Le parlement burkinabè a donné son accord à quatre projets de loi. Ces textes autorisent la ratification de protocoles additionnels au traité fondateur de l’Alliance des États du Sahel (AES). La séance plénière s’est déroulée le mardi 12 mai 2026 à Ouagadougou. Les protocoles, signés le 23 décembre 2025 à Bamako, portent sur la coordination diplomatique, le développement, la défense et la sécurité, ainsi que les sessions des parlements confédéraux.
Ces instruments visent à renforcer la coopération entre le Burkina Faso, le Mali et le Niger. Ils s’appuient sur une vision commune de souveraineté et d’intégration. Le ministre des affaires étrangères, Karamoko Jean Marie Traoré, a présenté les grandes lignes. Le protocole sur la coordination diplomatique prévoit une harmonisation des positions des États membres. Cela concerne les questions internationales d’intérêt commun. Il inclut aussi la coordination au sein des organisations internationales. Une assistance diplomatique et consulaire entre pays confédérés est prévue. Ce texte compte douze articles répartis en quatre chapitres.
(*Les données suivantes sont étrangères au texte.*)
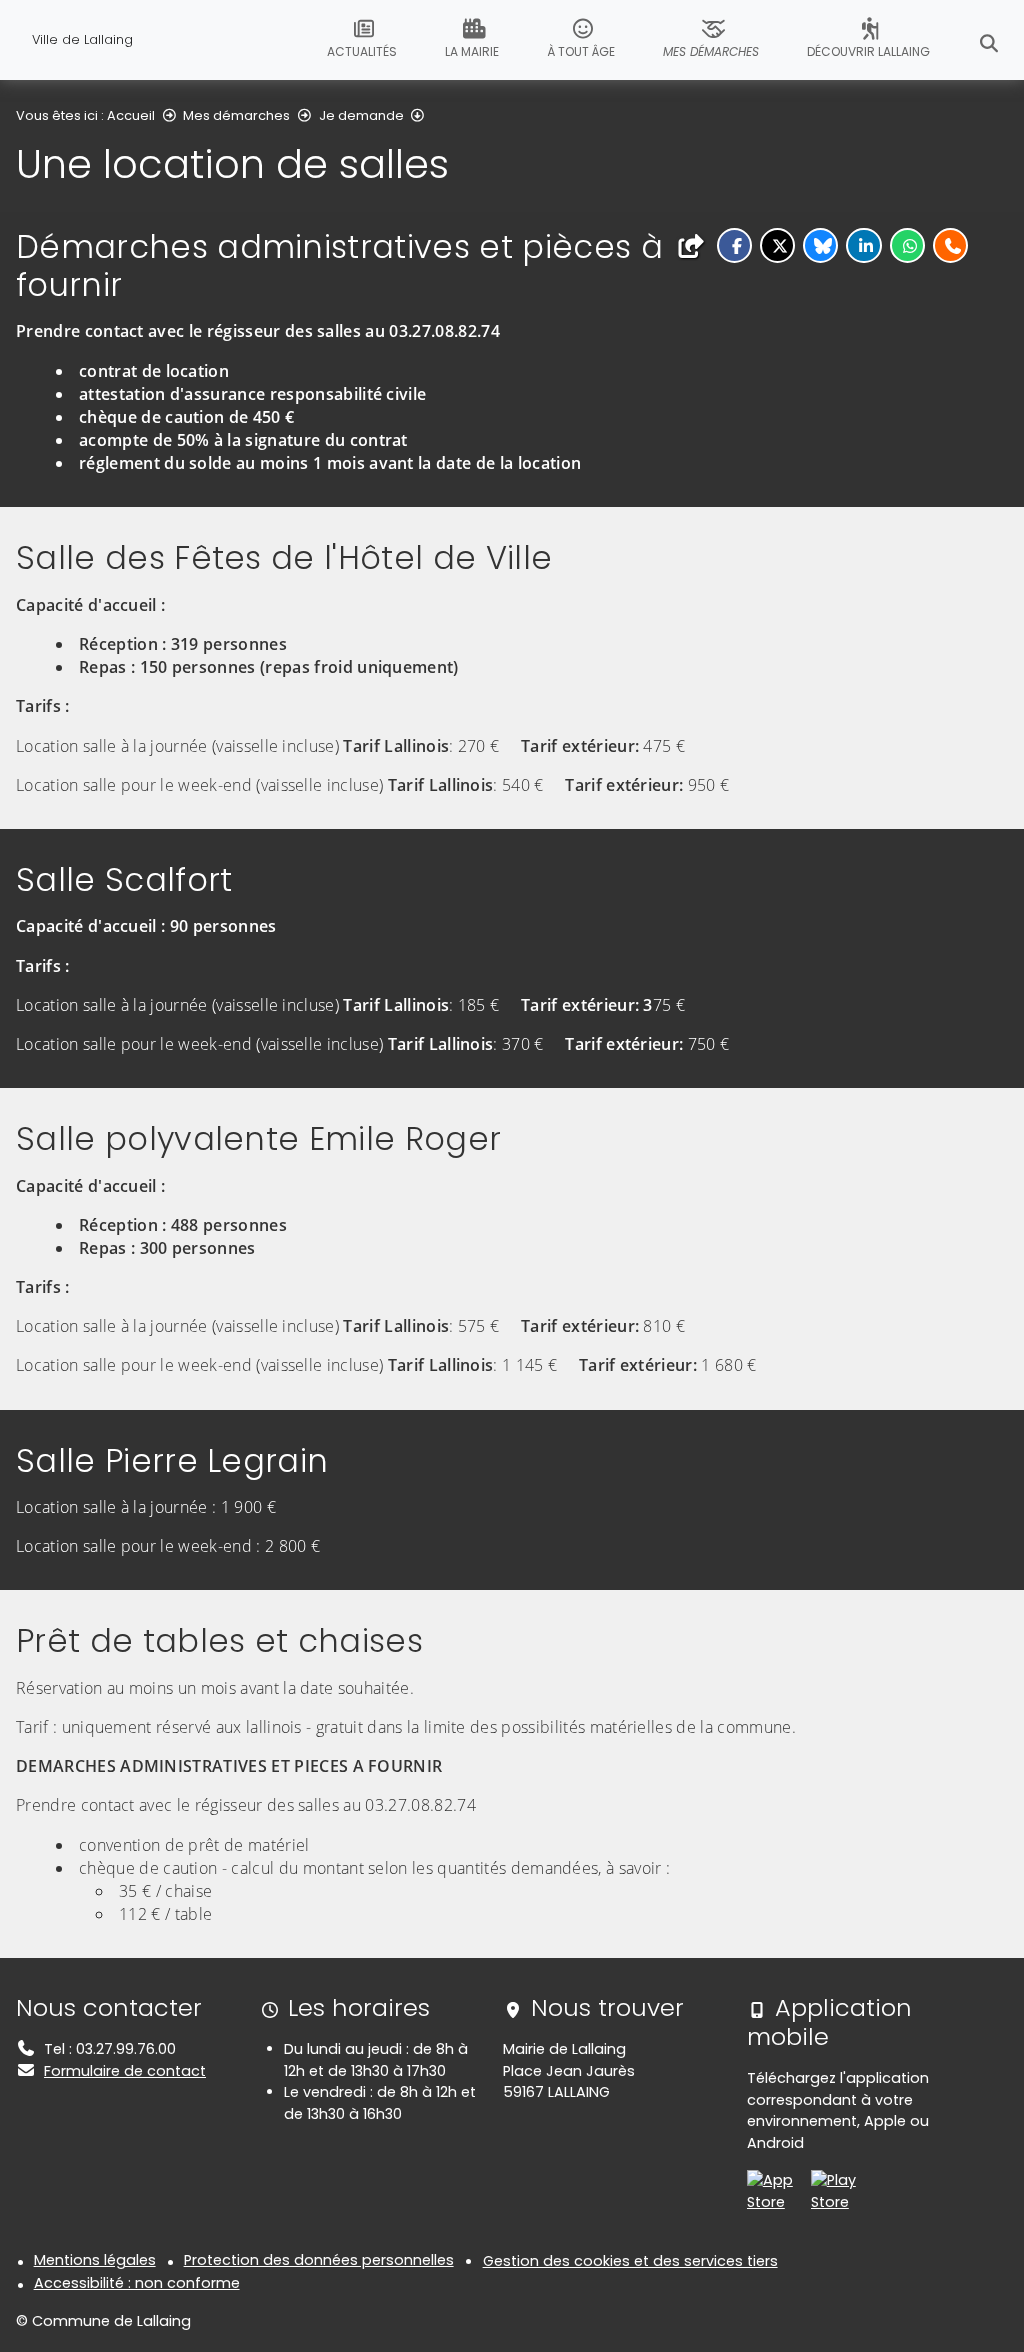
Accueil (131, 115)
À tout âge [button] (581, 51)
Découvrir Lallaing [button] (868, 51)
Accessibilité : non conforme (137, 2283)
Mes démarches (236, 115)
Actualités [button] (362, 51)
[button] (734, 245)
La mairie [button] (472, 51)
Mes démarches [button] (711, 51)
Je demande (361, 115)
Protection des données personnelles (319, 2260)
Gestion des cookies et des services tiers (630, 2261)
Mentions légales (95, 2260)
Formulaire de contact (125, 2071)
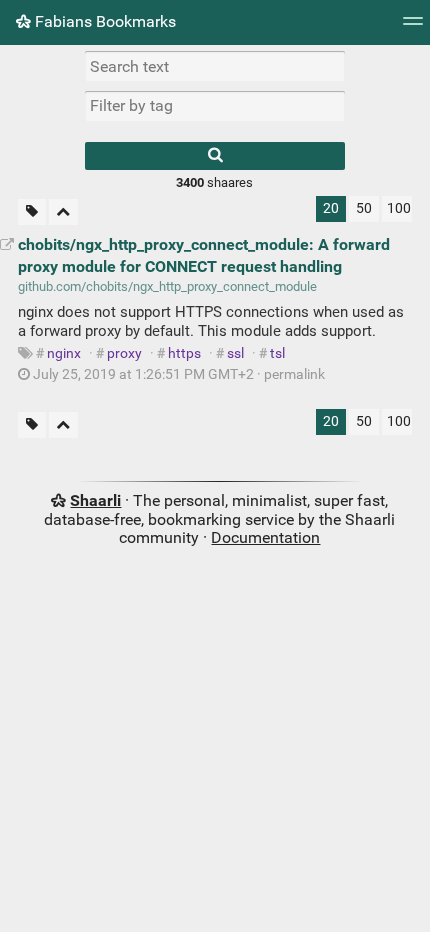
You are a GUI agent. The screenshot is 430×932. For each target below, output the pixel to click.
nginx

Le protocole sur le développement vise à harmoniser les politiques nationales. Il prévoit la création d’un marché commun confédéral. L’objectif est aussi de renforcer la souveraineté alimentaire et énergétique. La convergence des performances macroéconomiques des États membres est un autre point. Ce texte de treize articles organise des concertations sur les accords commerciaux. Il aborde aussi les projets énergétiques transfrontaliers et les politiques agricoles et sociales.
Nous voulons créer les conditions pour que les actions qui se passent déjà sur le terrain puissent définitivement avoir un ancrage juridique tant au niveau diplomatie qu’au niveau défense et développement.
Le ministre a souligné la volonté des États membres de renforcer leur concertation. Cela concerne les questions de sécurité, de stabilité et les intérêts stratégiques de l’espace confédéral. Cette coordination permet aux trois pays de parler d’une même voix sur la scène internationale. Les positions sont harmonisées dans les instances internationales. Cela inclut les candidatures mondiales et les réponses aux agressions contre la confédération. Une plateforme d’échanges réguliers existe déjà entre les ministres des affaires étrangères de l’AES.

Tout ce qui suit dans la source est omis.